** Instructions for the task **
Write out every line of the listing below word for word, and leave out the pictures.

** Data extract **

══════════

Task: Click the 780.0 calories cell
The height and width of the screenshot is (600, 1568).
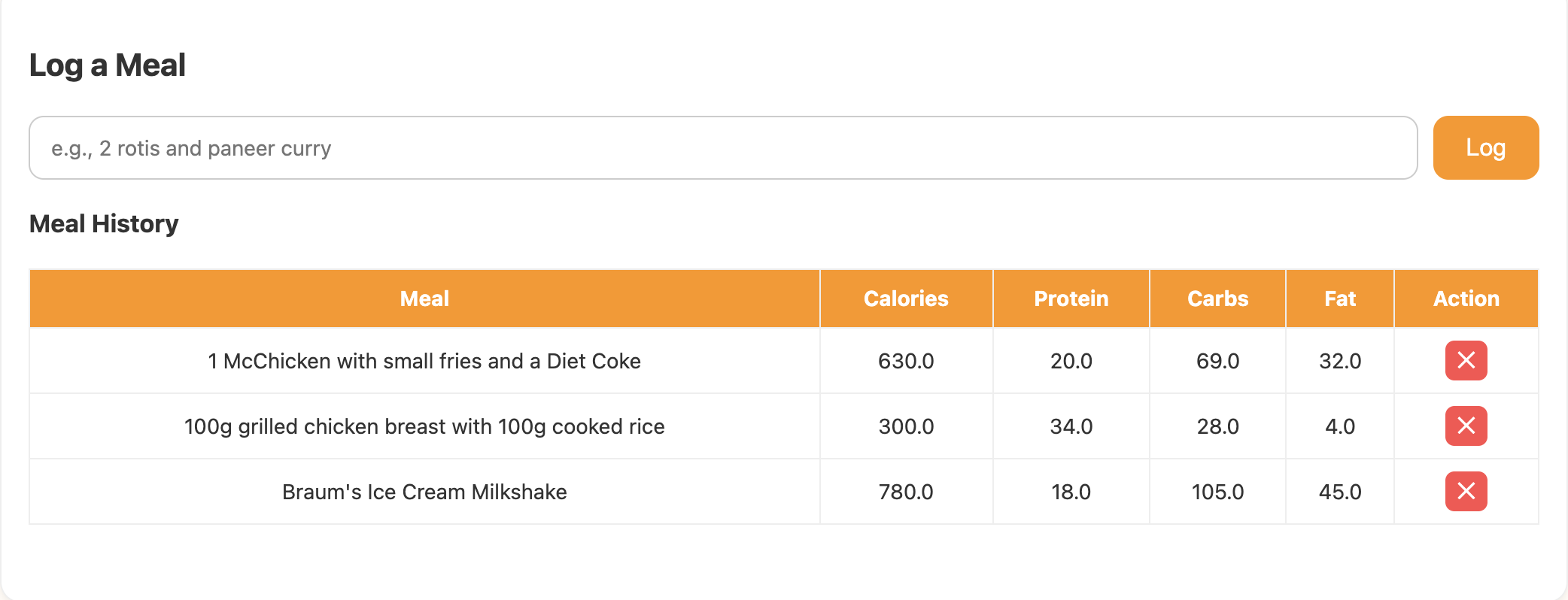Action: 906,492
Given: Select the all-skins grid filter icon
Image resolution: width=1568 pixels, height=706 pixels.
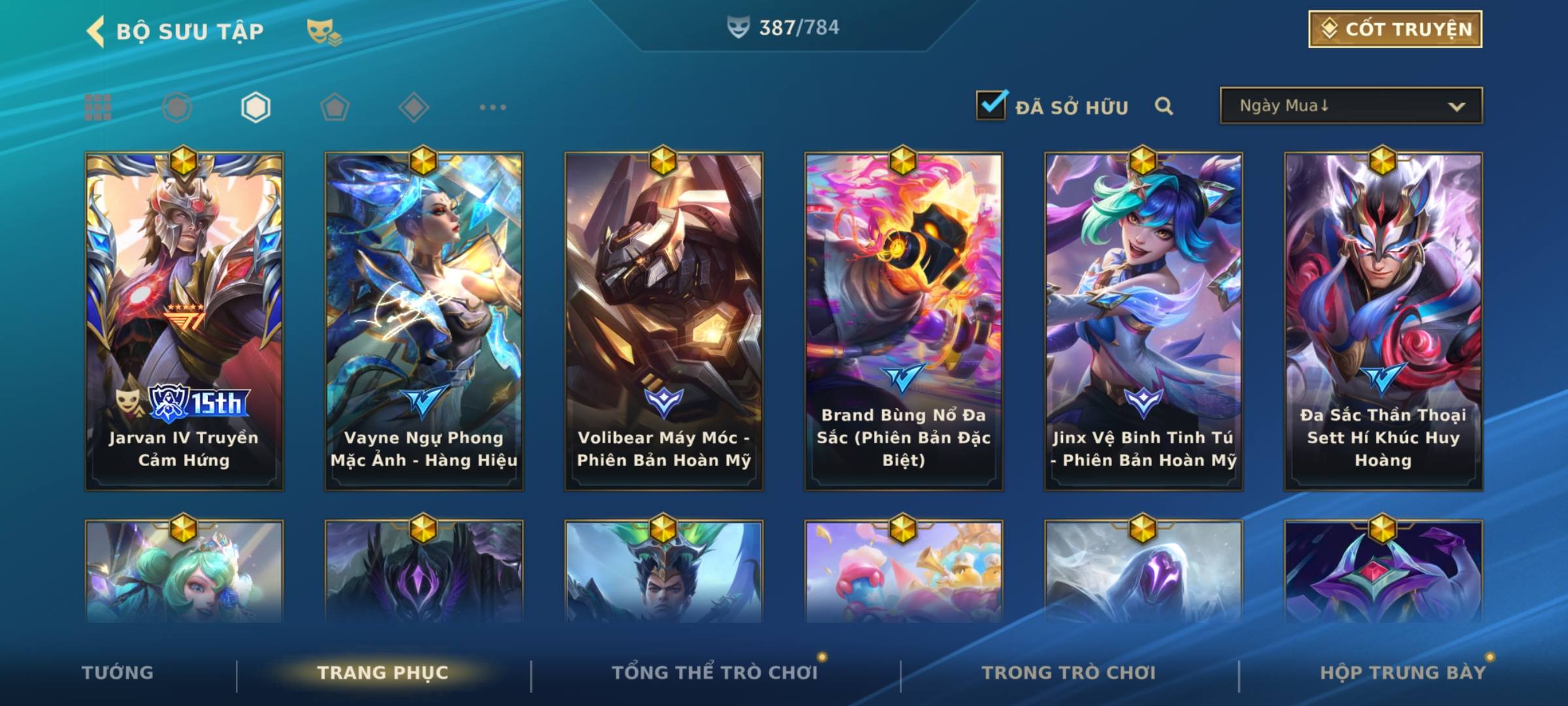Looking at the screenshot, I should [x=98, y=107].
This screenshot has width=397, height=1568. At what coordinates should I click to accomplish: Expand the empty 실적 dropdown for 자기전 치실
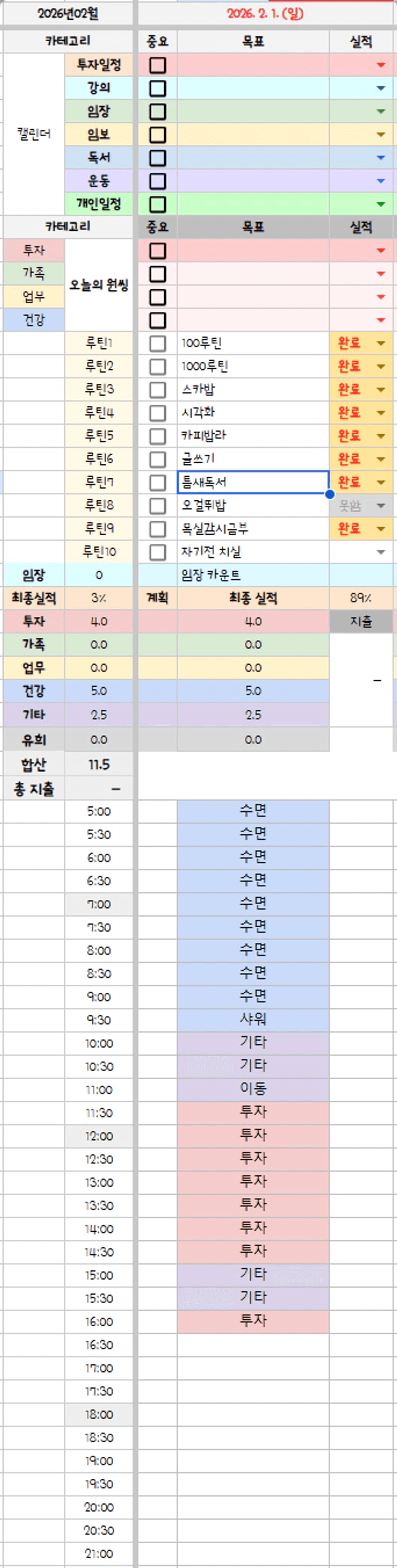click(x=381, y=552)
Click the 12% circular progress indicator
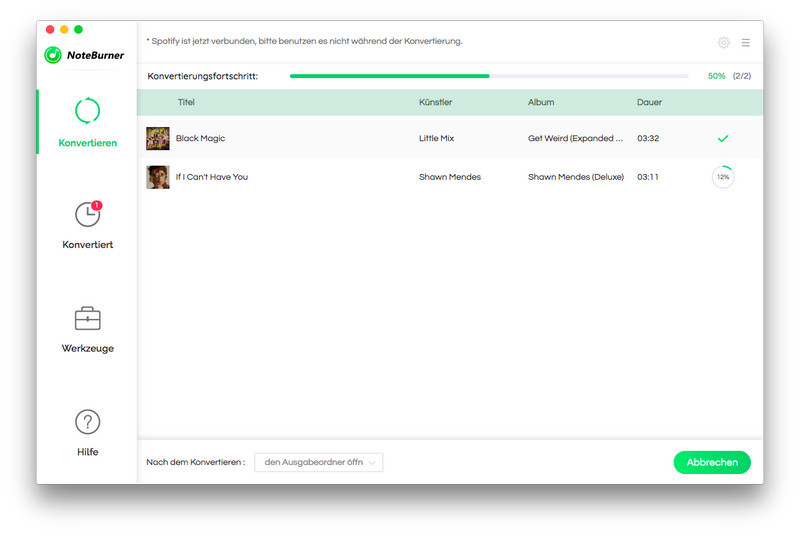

══════════

** Output for this exercise **
Task: Click the 780.0 calories cell
The height and width of the screenshot is (600, 1568).
Action: 906,492
Given: Select the all-skins grid filter icon
Image resolution: width=1568 pixels, height=706 pixels.
Looking at the screenshot, I should [x=98, y=107].
This screenshot has width=397, height=1568. At what coordinates should I click to accomplish: Expand the empty 실적 dropdown for 자기전 치실
click(x=381, y=552)
Click the 12% circular progress indicator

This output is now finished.